What is the use of D3?
C4 and D3 enable the LED to stay lit (i.e. > 20ms) when the coil pulse ends. Even with 470uF there will be brightness changes at the coil pulse rate. Reducing C4 will make those changes more noticeable as the LED will turn off between pulses.
1/4W resistors are okay to use I suppose?
Yes.
why not to use smaller battery? Like 2xAAA (3V)

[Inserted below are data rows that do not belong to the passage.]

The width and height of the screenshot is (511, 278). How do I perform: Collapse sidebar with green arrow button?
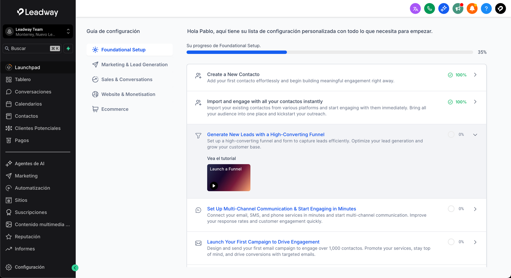tap(75, 268)
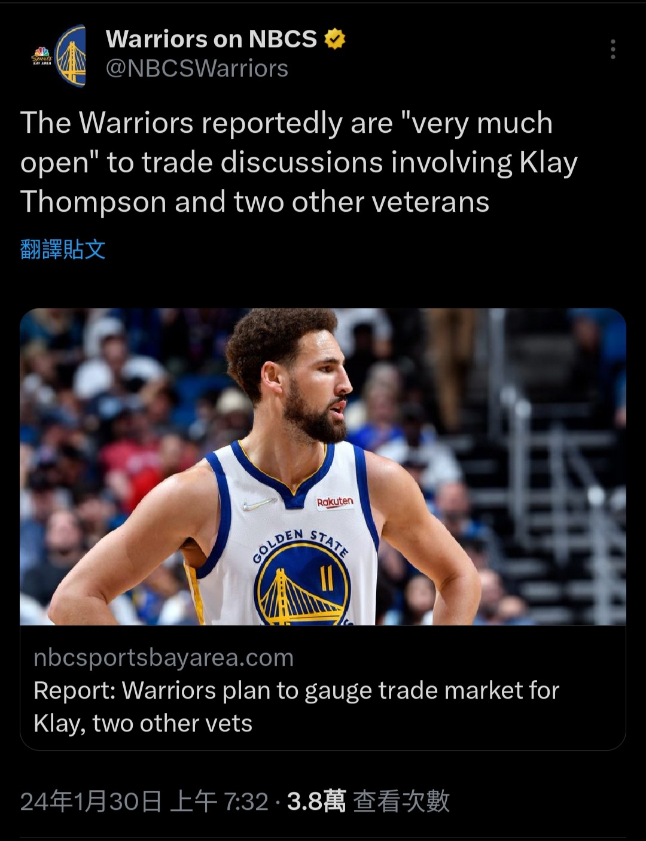Image resolution: width=646 pixels, height=841 pixels.
Task: Open the Warriors on NBCS display name
Action: (211, 39)
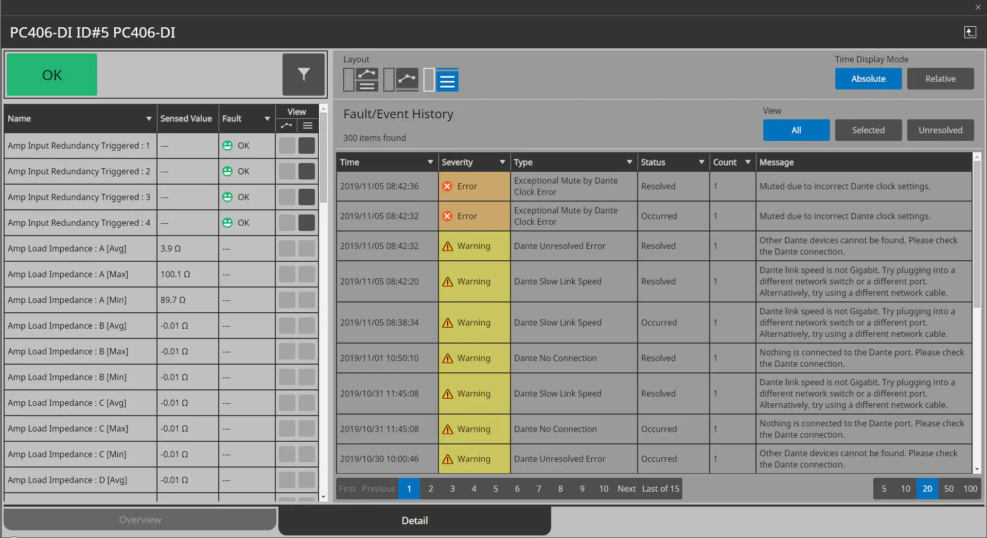Click the Error severity icon on the first row
987x538 pixels.
(447, 186)
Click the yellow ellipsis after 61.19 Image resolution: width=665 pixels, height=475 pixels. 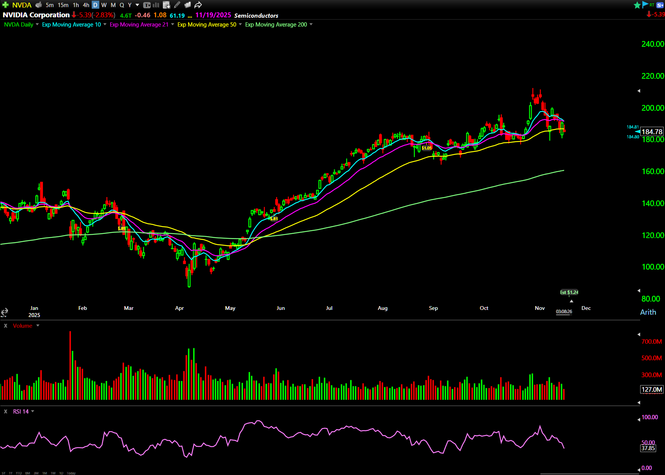click(x=190, y=16)
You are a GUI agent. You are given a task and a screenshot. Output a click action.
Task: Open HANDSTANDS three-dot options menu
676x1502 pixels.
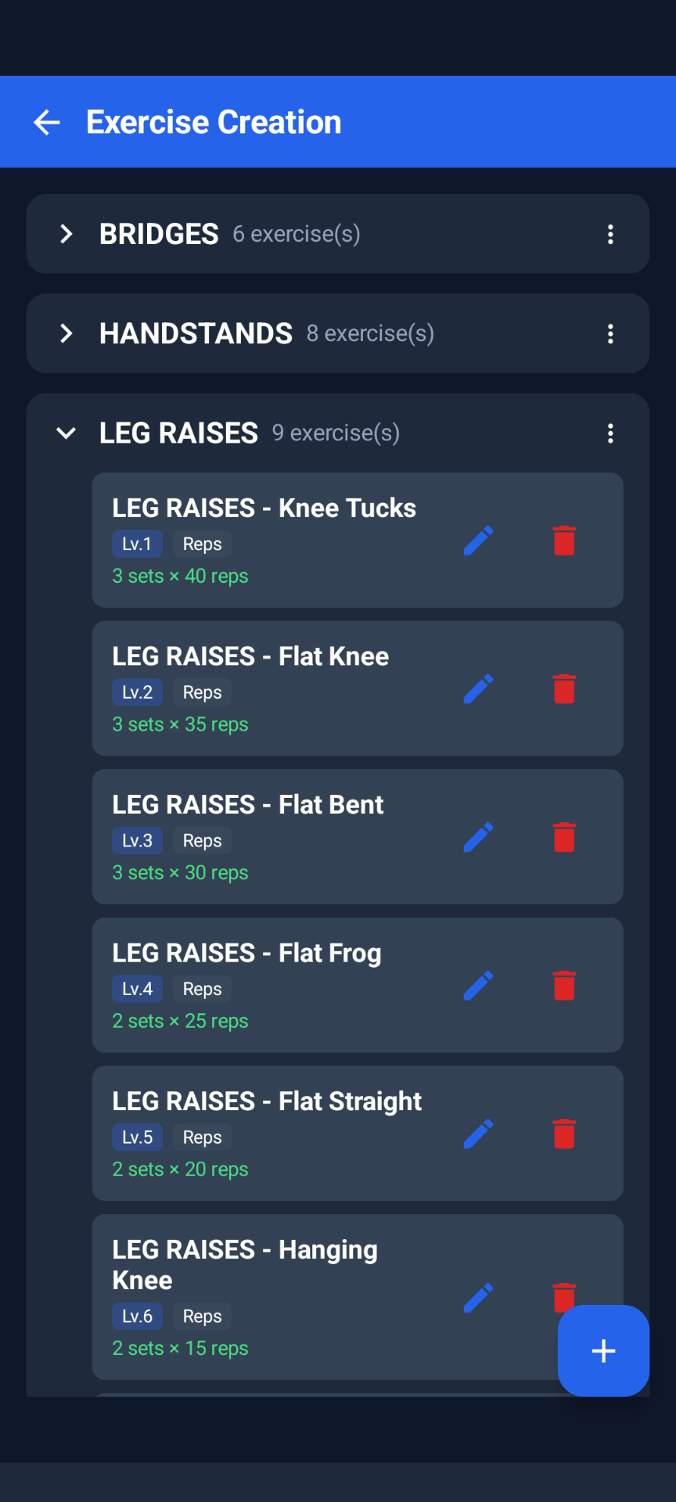pyautogui.click(x=610, y=334)
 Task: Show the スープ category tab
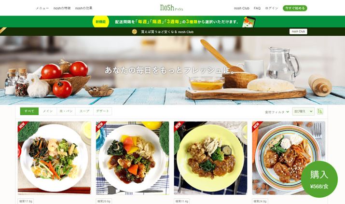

The circuit would be happy at 3V with one or two resistor value changes perhaps (I'll investigate). Any problem is likely to be in energising the coil enough to operate the old reed switch, as you're already finding. Do you have space to wind a few hundred turns of, say, ~32-40 gauge enamelled copper wire around the reed (because ideally the reed is inside the coil) ?
 
Can the LED work w/o D3 & C4? It will be very short pulse then but I think will be visible, no?
The Q- on U1a is not connected in the circuit? I see a small line?

The old reed is fully encapseled in a plastic waterproof housing, I don't see a solution in winding the old reed. Besides it's then no longer possible to easy remove the circuit again.
Maybe there is a solution with a coil that centers it magnetic field all at the top or 1 point, if that exists? The old reed with its magnet may has upto 15mm space for a good working. Of course the electro magnet is not turning with the wheel, so it can be mounted w/o any space.
However I have no expertise in these electro magnets, so I not able to find something useable. Can you advise?
About the component list: I had a look in my old stock, I found BC547B (instead of the 2N3904) and 1N4007 (instead of 1N4148) is that OK?
But before start building the circuit, I need to be sure that I can trigger the old reed with a coil tough.